*** Exercise data Section Begins ***

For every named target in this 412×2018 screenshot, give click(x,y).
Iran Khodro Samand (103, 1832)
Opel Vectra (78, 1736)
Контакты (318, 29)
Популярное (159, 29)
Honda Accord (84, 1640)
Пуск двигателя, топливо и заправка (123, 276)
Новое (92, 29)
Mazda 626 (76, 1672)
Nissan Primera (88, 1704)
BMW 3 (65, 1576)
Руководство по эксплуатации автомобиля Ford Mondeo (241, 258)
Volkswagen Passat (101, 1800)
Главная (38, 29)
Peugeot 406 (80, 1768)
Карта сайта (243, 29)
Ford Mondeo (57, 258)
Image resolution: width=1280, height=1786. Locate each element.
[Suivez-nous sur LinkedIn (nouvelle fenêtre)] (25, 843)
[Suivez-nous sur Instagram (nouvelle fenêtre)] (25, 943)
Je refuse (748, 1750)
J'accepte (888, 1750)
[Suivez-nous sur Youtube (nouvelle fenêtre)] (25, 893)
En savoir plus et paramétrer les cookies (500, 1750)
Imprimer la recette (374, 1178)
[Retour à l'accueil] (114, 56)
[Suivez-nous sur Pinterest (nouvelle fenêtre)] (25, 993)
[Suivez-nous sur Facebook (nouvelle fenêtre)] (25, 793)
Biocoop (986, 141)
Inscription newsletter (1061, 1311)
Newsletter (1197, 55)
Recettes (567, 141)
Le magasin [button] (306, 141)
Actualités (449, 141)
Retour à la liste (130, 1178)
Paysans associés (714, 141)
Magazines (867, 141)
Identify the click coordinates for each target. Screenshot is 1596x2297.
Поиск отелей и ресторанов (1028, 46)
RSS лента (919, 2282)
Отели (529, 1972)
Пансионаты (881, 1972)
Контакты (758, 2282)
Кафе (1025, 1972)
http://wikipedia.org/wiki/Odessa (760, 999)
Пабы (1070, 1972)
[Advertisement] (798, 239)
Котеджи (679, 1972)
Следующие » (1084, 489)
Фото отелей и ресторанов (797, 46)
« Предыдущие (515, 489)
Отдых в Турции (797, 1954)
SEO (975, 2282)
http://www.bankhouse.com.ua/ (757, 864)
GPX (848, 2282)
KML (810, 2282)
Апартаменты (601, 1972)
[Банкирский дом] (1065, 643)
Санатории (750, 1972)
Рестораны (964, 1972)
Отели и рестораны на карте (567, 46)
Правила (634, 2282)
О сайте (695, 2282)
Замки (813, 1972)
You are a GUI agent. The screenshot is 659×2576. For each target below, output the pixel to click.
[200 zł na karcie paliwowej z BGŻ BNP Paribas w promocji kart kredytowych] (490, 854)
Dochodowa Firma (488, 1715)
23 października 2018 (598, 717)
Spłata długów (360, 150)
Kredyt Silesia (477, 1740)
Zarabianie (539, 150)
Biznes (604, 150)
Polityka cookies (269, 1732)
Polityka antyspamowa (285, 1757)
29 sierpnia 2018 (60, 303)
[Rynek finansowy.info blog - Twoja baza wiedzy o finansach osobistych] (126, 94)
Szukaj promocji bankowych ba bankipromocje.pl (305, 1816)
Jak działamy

*** Exercise data Section Ends ***

» **Your goal**
Copy from the line with "Newsletter (1197, 55)" to the final line of the records, inclusive, and add nothing else.

» **Result for this exercise**
Newsletter (1197, 55)
Recettes (567, 141)
Le magasin [button] (306, 141)
Actualités (449, 141)
Retour à la liste (130, 1178)
Paysans associés (714, 141)
Magazines (867, 141)
Identify the click coordinates for each target. Screenshot is 1596x2297.
Поиск отелей и ресторанов (1028, 46)
RSS лента (919, 2282)
Отели (529, 1972)
Пансионаты (881, 1972)
Контакты (758, 2282)
Кафе (1025, 1972)
http://wikipedia.org/wiki/Odessa (760, 999)
Пабы (1070, 1972)
[Advertisement] (798, 239)
Котеджи (679, 1972)
Следующие » (1084, 489)
Фото отелей и ресторанов (797, 46)
« Предыдущие (515, 489)
Отдых в Турции (797, 1954)
SEO (975, 2282)
http://www.bankhouse.com.ua/ (757, 864)
GPX (848, 2282)
KML (810, 2282)
Апартаменты (601, 1972)
[Банкирский дом] (1065, 643)
Санатории (750, 1972)
Рестораны (964, 1972)
Отели и рестораны на карте (567, 46)
Правила (634, 2282)
О сайте (695, 2282)
Замки (813, 1972)
You are a GUI agent. The screenshot is 659×2576. For each target below, output the pixel to click.
[200 zł na karcie paliwowej z BGŻ BNP Paribas w promocji kart kredytowych] (490, 854)
Dochodowa Firma (488, 1715)
23 października 2018 (598, 717)
Spłata długów (360, 150)
Kredyt Silesia (477, 1740)
Zarabianie (539, 150)
Biznes (604, 150)
Polityka cookies (269, 1732)
Polityka antyspamowa (285, 1757)
29 sierpnia 2018 (60, 303)
[Rynek finansowy.info blog - Twoja baza wiedzy o finansach osobistych] (126, 94)
Szukaj promocji bankowych ba bankipromocje.pl (305, 1816)
Jak działamy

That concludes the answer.